• [Provided records]:
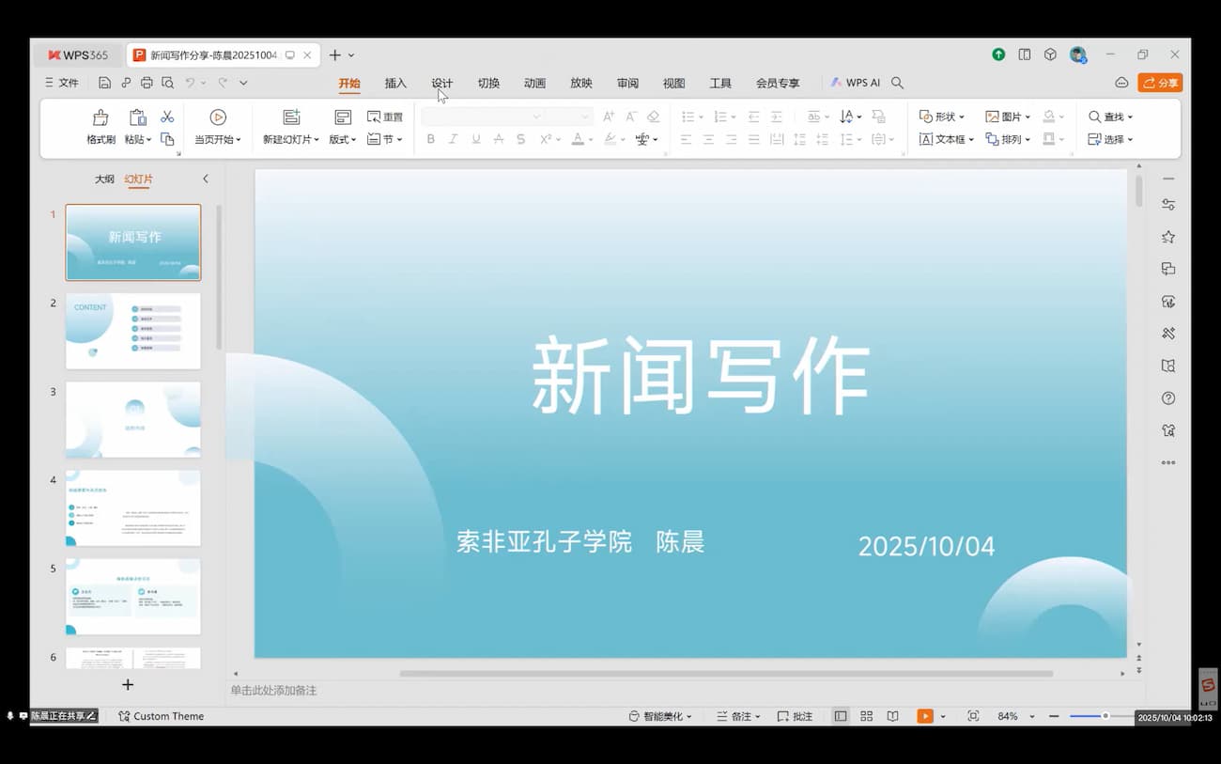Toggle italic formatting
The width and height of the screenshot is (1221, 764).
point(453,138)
==
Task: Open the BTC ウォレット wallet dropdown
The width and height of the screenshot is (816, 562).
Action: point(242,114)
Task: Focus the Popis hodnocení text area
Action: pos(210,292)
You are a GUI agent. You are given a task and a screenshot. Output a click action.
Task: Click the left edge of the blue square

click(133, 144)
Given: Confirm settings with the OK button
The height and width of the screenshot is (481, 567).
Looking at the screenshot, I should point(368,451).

• [Task to carry out]: Rewrite the material from the line with "Toggle italic formatting" up to and including the line with "point(453,138)", switching "italic" to "bold" and leaving everything else unchanged. Omit the pictures from your answer.

• [Task result]:
Toggle bold formatting
The width and height of the screenshot is (1221, 764).
point(453,138)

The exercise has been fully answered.